This House of Sky - Ivan Doig [115]
All of this, and vastly more, came with the mesh of tensions brought by us inside the walls of Latham. On many of us, family hopes rode heavily, perhaps as the first ever to have made it to college, or as the one to step to success in the place of a dead brother or lost father, or simply to bear the lineage out of one or another crimped corner of American life. Several—the Votapeks, the Benjamins among us—already had the fervors of artistic performance cooking in them. Almost everyone was under the gun of the high grade-point average needed to keep scholarship funds arriving.
Such pressures gave Latham House a charged, ozone-like atmosphere, at once intense and giddy. Strange fevers came and went among us. I think of the year of intramural sports dedicated to losing. It was standing policy at Latham to scorn all campus activities; Homecoming alone rated a special gesture, usually rolls of toilet paper slung derisively out the front windows of the house. However, because a number of us had come from small high schools where we had been encouraged into sports, intramurals were the exception to the boycott. But we began to field Latham teams of such ferocious hopelessness—in tag football, a cursing match and then a brawl with the team from the Episcopal seminary; wholesale evictions in the first basketball game—that we decided to work on styles of forfeit.
Sometimes one or another of us—or better, the gaudiest stand-in we could recruit from the nearby delicatessen-cafe-hangout called the Hut—would go in street clothes to present himself single-handed to the other team. Other times nobody would go at all, but the intramurals office would be phoned to insist that the other team had arrived at the wrong place or the wrong time, and to demand that our chance to meet them—and forfeit—be rescheduled. We became phantom competitors in all available leagues, avidly posted the standings which showed us automatically winless. By the last of spring quarter, our softball zeroes daisy-chaining off the end of earlier forfeits, the Latham intramural program had perfected itself out of existence.

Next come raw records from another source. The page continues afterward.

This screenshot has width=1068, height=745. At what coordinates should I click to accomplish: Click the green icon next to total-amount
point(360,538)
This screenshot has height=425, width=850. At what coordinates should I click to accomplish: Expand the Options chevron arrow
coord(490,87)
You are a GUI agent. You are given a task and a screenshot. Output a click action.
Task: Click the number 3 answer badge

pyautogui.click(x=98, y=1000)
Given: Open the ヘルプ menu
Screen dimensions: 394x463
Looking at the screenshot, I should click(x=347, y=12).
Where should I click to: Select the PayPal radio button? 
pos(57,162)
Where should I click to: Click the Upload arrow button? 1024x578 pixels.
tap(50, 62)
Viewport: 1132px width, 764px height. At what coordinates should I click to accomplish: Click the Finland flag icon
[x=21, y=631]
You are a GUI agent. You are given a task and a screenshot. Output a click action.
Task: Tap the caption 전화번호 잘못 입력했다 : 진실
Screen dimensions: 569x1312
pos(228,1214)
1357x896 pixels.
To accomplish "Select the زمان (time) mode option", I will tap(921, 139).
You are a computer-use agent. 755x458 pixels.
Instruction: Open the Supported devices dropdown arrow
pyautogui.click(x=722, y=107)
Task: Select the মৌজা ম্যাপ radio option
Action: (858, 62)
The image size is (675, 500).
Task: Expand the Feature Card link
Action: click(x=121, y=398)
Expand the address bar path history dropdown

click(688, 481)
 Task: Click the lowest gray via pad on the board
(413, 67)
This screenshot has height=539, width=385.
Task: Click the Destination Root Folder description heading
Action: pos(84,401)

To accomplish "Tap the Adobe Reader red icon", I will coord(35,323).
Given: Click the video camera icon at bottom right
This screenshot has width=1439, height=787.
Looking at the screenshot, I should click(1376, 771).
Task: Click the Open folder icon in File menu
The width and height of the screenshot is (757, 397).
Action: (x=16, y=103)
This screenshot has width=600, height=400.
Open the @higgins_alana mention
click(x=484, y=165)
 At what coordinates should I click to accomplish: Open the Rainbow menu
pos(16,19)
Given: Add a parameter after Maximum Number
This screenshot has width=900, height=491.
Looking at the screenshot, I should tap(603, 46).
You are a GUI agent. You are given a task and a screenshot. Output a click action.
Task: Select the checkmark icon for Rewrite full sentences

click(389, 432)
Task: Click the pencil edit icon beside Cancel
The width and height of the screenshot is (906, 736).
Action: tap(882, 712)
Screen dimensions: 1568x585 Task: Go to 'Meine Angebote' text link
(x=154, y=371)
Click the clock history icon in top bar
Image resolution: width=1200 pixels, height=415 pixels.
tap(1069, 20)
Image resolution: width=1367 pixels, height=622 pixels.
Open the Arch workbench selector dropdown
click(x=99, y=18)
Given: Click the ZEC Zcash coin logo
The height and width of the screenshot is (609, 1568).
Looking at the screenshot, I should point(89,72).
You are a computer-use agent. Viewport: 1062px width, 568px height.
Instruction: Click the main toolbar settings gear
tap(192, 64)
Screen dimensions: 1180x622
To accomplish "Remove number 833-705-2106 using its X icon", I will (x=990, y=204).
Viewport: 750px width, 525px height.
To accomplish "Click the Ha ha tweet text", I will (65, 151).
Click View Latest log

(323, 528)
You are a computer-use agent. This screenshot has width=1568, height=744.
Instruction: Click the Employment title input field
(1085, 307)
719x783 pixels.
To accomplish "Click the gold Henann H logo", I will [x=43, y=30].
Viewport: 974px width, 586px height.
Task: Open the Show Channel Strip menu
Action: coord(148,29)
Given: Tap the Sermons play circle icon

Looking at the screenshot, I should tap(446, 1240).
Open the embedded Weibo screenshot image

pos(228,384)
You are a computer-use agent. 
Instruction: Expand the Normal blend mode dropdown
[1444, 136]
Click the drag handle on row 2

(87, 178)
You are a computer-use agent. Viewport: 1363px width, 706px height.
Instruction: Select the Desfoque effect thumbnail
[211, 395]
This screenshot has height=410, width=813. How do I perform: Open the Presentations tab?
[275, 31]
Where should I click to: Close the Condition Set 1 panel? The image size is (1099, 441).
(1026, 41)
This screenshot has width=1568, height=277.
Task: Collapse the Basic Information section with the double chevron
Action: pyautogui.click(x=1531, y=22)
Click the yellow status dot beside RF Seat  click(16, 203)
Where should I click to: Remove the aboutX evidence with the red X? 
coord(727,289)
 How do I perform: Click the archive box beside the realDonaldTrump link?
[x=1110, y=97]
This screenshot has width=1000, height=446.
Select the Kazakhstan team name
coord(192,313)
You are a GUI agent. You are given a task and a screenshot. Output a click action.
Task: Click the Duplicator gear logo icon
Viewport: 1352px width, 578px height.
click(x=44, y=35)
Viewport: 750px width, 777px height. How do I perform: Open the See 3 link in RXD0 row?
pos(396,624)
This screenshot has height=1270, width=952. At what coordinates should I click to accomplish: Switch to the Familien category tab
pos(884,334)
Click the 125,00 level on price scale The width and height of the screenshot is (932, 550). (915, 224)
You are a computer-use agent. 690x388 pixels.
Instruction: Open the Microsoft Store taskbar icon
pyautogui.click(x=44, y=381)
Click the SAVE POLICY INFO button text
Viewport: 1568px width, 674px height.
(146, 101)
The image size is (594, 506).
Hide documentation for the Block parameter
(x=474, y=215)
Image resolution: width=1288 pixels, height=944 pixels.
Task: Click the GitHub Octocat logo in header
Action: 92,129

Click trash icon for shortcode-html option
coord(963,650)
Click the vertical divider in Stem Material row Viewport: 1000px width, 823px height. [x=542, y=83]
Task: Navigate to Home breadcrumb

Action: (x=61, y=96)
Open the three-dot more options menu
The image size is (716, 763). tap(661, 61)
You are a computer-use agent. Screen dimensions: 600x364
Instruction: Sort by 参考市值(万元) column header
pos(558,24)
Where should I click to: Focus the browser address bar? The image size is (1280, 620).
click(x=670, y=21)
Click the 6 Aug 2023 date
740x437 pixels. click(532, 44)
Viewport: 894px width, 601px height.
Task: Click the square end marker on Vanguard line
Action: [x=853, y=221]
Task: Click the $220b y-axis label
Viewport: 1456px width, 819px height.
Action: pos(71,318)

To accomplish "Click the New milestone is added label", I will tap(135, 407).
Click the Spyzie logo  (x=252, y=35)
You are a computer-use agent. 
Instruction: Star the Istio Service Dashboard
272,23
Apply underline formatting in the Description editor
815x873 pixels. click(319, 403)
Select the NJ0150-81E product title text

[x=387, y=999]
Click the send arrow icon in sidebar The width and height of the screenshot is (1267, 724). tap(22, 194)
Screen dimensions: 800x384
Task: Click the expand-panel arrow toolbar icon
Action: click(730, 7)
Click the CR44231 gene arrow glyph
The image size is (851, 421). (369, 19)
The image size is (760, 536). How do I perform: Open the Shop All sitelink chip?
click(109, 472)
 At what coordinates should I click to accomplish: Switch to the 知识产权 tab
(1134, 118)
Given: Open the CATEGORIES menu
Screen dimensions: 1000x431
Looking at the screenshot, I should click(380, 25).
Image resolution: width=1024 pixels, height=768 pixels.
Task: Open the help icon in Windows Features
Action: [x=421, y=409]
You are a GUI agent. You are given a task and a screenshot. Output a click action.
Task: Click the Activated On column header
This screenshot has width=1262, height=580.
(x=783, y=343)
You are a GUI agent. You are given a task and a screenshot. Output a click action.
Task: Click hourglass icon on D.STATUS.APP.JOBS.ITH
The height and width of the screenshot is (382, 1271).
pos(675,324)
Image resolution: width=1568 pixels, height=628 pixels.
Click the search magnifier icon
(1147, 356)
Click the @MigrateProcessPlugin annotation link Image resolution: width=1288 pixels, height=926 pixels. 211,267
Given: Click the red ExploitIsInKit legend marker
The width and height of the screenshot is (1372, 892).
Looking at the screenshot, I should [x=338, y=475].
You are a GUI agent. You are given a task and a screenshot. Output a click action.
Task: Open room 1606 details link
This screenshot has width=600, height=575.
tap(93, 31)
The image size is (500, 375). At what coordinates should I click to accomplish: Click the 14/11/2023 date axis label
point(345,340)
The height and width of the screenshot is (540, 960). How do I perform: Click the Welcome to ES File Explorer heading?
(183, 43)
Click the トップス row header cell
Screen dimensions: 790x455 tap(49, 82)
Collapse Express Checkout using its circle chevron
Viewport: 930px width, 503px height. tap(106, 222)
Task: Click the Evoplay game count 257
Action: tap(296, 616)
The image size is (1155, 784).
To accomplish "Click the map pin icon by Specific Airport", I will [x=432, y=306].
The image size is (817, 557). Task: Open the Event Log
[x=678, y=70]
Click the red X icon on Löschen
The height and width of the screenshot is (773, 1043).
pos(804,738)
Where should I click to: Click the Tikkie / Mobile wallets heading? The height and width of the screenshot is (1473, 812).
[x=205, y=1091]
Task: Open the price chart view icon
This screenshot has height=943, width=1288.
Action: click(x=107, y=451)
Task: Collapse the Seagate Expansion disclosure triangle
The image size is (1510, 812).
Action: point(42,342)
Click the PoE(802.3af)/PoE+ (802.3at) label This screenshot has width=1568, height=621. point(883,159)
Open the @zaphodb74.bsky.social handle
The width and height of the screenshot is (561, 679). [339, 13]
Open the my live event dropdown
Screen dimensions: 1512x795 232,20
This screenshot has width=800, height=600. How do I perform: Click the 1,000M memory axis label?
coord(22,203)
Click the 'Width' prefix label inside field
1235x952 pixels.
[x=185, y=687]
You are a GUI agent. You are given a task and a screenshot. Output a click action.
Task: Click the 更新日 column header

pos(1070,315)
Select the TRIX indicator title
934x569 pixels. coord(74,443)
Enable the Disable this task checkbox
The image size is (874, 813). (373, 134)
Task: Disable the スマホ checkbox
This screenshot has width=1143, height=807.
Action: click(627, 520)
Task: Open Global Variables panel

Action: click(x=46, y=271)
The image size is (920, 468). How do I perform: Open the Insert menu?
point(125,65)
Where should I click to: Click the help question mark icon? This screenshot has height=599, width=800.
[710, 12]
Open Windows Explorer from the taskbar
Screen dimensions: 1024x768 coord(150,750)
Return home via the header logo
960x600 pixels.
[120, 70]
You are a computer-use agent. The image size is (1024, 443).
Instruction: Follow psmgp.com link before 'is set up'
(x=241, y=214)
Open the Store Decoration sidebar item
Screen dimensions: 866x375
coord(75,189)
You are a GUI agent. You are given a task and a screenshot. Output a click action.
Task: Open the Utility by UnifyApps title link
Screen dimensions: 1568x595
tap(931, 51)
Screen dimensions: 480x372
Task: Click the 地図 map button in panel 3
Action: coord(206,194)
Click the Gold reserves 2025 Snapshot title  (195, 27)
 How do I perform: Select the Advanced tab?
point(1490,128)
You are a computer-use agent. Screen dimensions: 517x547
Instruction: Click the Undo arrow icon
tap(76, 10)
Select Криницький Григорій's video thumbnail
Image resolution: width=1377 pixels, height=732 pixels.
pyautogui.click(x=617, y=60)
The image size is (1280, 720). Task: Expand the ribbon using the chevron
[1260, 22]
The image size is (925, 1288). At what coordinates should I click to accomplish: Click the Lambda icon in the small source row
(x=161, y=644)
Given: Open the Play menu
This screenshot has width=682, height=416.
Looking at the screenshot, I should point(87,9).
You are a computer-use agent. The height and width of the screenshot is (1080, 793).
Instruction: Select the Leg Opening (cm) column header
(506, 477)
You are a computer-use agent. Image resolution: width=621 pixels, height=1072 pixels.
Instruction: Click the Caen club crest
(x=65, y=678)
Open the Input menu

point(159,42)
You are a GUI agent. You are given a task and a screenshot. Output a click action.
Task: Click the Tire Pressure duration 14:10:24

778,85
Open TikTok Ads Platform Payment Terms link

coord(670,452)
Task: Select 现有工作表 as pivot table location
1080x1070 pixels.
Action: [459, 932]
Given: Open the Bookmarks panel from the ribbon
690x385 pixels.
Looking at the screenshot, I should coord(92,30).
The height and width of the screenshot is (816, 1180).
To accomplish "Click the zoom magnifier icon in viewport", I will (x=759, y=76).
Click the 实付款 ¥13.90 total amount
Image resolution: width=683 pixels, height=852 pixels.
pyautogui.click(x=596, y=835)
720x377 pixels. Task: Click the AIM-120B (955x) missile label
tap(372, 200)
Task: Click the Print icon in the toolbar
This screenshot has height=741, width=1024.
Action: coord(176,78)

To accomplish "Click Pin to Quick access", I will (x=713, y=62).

Latham House, if any single sum can be put to it, was a scuffed, restive, Aleutian-atoll of a place to spend one's college years—and every whit of it suited me. Friends from then tell me now, and the evidence of habit still is with me, that in the Latham gallery of behavior I was something of a machinelike student. I was asked a dozen times in my first two days at Latham whether I had just come out of military service, so much beyond an eighteen-year-old freshman did I look and behave. In the year I roomed with Zimmerman, stubby and even more baldish than I was beginning to be, the pair of us stood out like a pair of solemn veteran sergeants among green recruits. However gleefully I could join in epidemics such as the obliteration of intramurals, I was careful about what went on in my head on a regular basis. College—learning—was a job I recognized I could do well, and I did it: typing up my course notes and working on systems of underlining and outlining until I had private, handcrafted texts all my own; bearing down hardest where it counted most—the journalism curriculum, and history courses; chanting Russian verb declensions to myself as Archie plunged the rack-loads of dishes through the machine to me; and running a second, random-as-ever education for myself in offhand books alongside the coursework.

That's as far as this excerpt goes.